Sexism in the Academy: I dunno, this one had me up until it exposes the shocker that in the sciences, rational and abstract approaches are valued (considered "hard science" and "gendered male" according to the author) more than approaches using feminist-critique and constructivism (considered "soft science" and "gendered female"). Kind of comparing apples to oranges there, buddy - if the men are developing a theory of why quantum waveforms collapse under observation, and women are developing a feminist criticism of the history of physics, they're not working on the same thing. Not remotely. I think it's pretty clear that sexism is rampant in academia, but the author keeps watering down his point with examples like this and statistics that show the problem is actually not that bad (e.g., the acceptance ratio for male to female grants being 15:14, or a difference of 7%).
Jackpot: Insufferable East Coast girl goes to Nevada. Not badly written or anything, I just didn't care, and I found the jumping back and forth between memories and the present at the beginning to be a failed attempt to build interest by adding apparent (but not actual) narrative complexity.
The Hidden Fortress: Does a book on Japanese culture oppress other cultures by excluding them? A pretty dumb question, but having said that, this was a nice take on academic hand-wringing and second guessing. I liked it.
Ogresse: I had to flip through this one again while writing this because I couldn't recall anything about it. Oh right! It's just a string of references to other works, with nothing of its own to say.
The Promise: When I got to this point in the issue, and read "Something extraordinary happened at the Rewriters' Workshop", I dropped the thing in exasperation. "The last three stories have been about academics, or artists engaged to academics, and now this next one is about MFAs!", I fumed. Once I started reading though, I greatly enjoyed this jab at writing programs and the rather self-absorbed people who attend them ("Of course I didn't think he was serious. Nobody wanted to read somebody else's book."). Very funny, and perhaps the most enjoyable piece of fiction I have read in an n+1.
Reviews: On Oscar Movies: I've only seen one of these films. Generally, an Oscar nomination is a mark of a movie being overly sentimental, or politically in-the-moment - basically anything other than being enjoyable. Enjoyed the reviews, though.
Reviews: On Vernacular Modernism: I kept putting this down, with its salesman phrases like "blends public and private space" and "bring the look of the streetscape inside, and a touch of dignity of the indoors to the street". Ugh. I see that sort of thing and I'm onto the next listing, as it generally means the property is over-valued. Ultimately, this seems to be a defense of the design of that awful former-Duane-Reade across from the Waverly Restaurant. Skimming the rest, there seems to be an occasional good point about contractor-driven-design and the idiocy that was brutalism, but there is just too much horse manure to wade through.
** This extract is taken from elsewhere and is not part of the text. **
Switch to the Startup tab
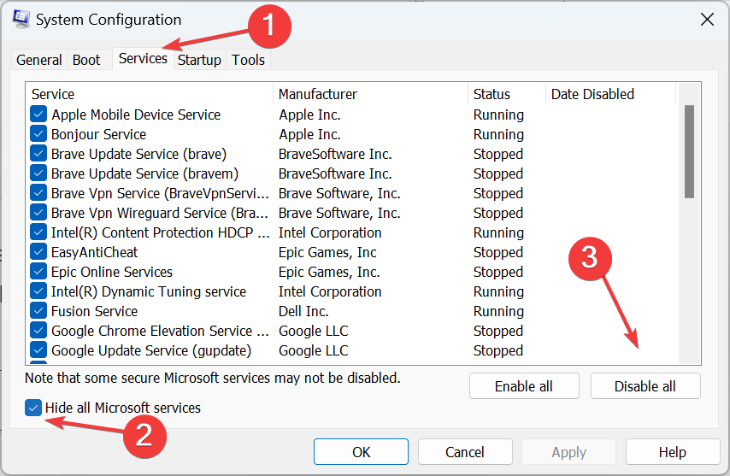The height and width of the screenshot is (476, 730). [x=199, y=60]
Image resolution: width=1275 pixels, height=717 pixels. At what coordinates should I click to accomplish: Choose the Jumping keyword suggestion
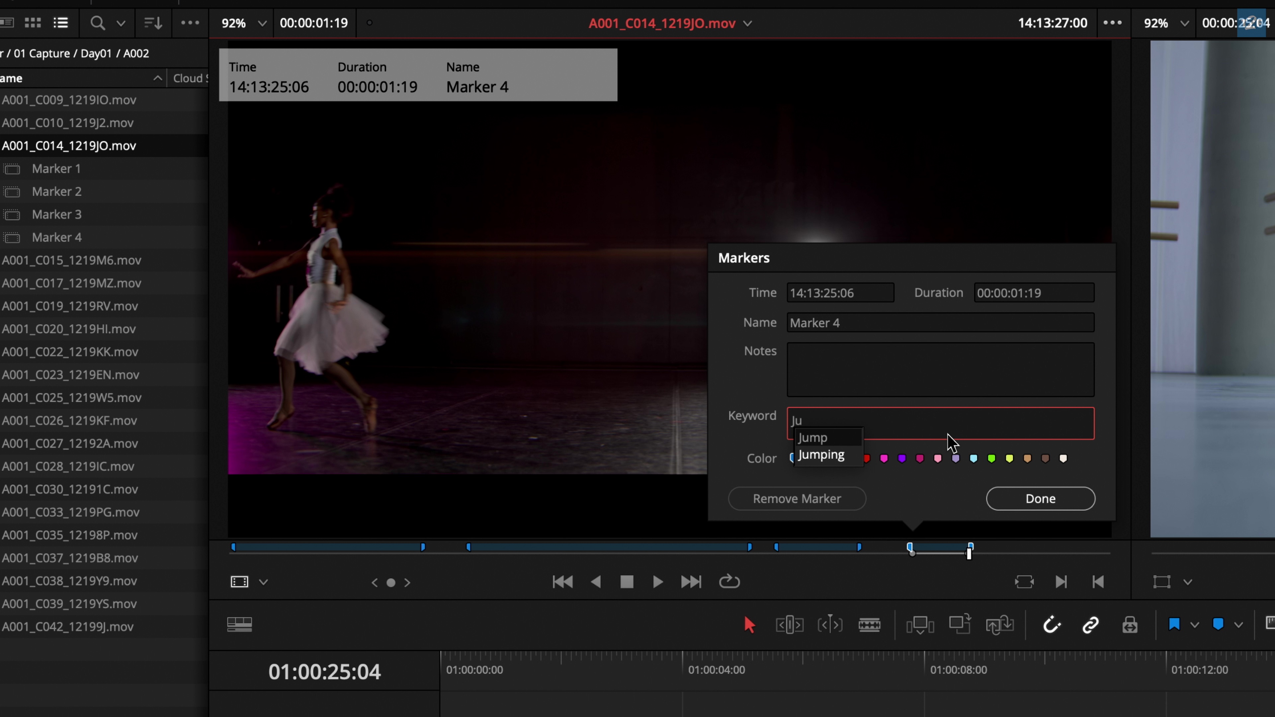(822, 455)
Reviews: On Paul Volcker: Makes a good case for Paul Volcker being the unwitting, or perhaps repentant, architect of modern economic disparity and the absolute power of financiers over the entire economy. Silly me, I was blaming Greenspan for his "new economy! the old rules don't apply!" and "we'll replace the bubble with a bubble!" codswallop that somehow made both home ownership and apartment rental prices go though the roof, never to come back down to affordability.
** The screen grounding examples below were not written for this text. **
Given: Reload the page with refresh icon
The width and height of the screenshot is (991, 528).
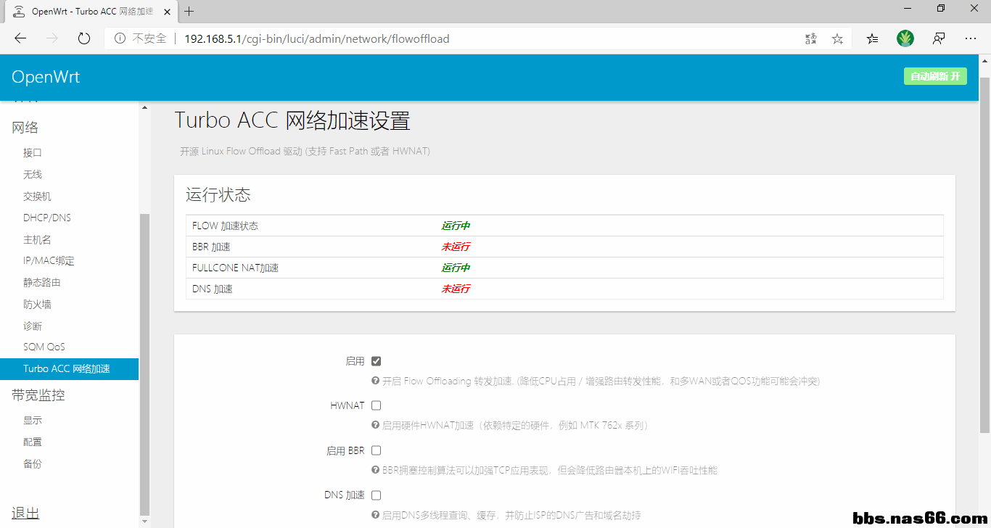Looking at the screenshot, I should tap(84, 38).
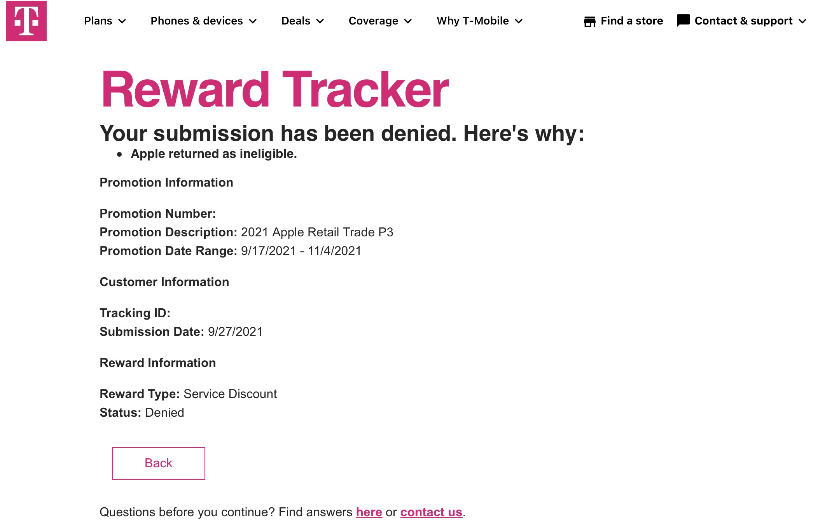Expand the Phones & devices chevron

[x=253, y=21]
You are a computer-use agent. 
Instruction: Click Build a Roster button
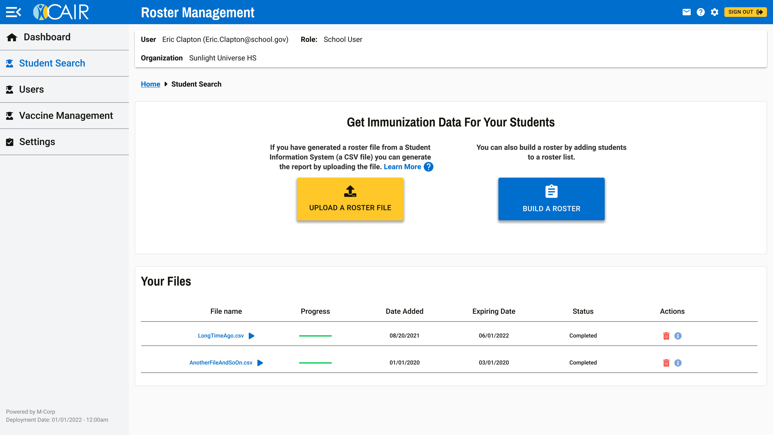point(551,199)
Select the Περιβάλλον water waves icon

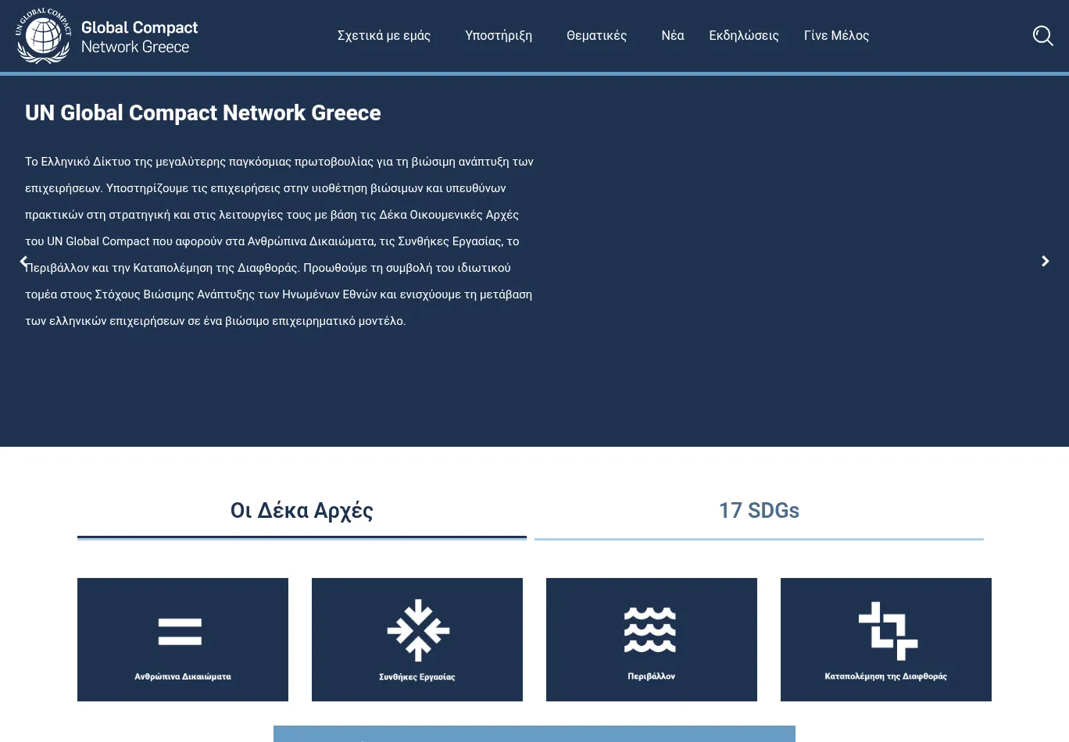(x=651, y=631)
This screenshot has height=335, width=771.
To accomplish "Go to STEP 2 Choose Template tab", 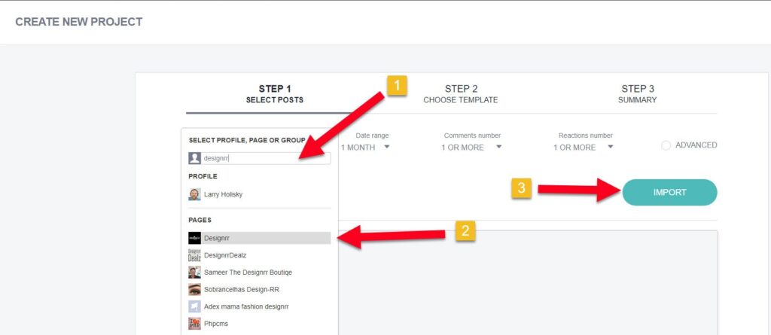I will click(460, 94).
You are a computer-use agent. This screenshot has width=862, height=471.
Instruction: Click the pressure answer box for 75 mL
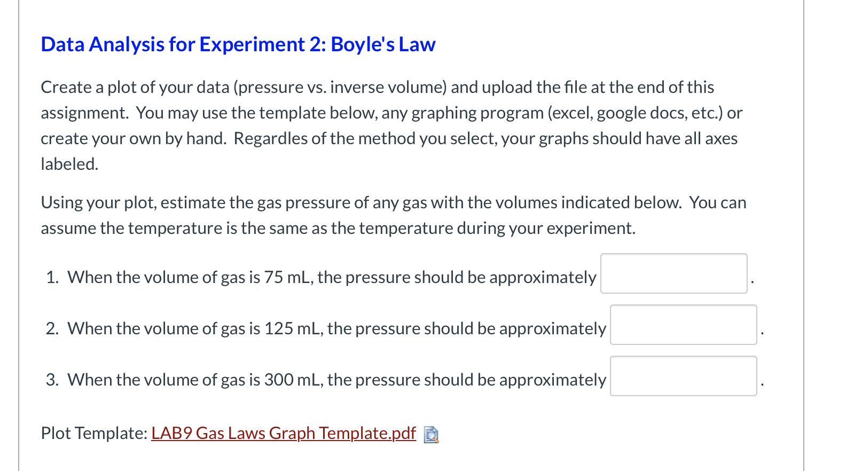click(x=673, y=273)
So, OK, a couple of gems in this one, amidst all the time-wasting garbage. Maybe I'll give n+1 another year, see if they snap out of it.
As a big podcast fan the editorial was brutal but I can't say I disagree with any of the points argued. Notably stronger fiction than the previous issue, especially Elias Rodriques's piece. Andrea Long Chu, as wonderful as expected at this point (as with Hamrah, of course). Elizabeth Schambelan's piece on the history of hazing and the kind of men it makes was gripping and horrifying and fantastic. I didn't much care of Tim Barker's dry economic piece, though Thomas de Monchaux's piece on vernacular modernism was wonderful, despite my lack of knowledge on the topic.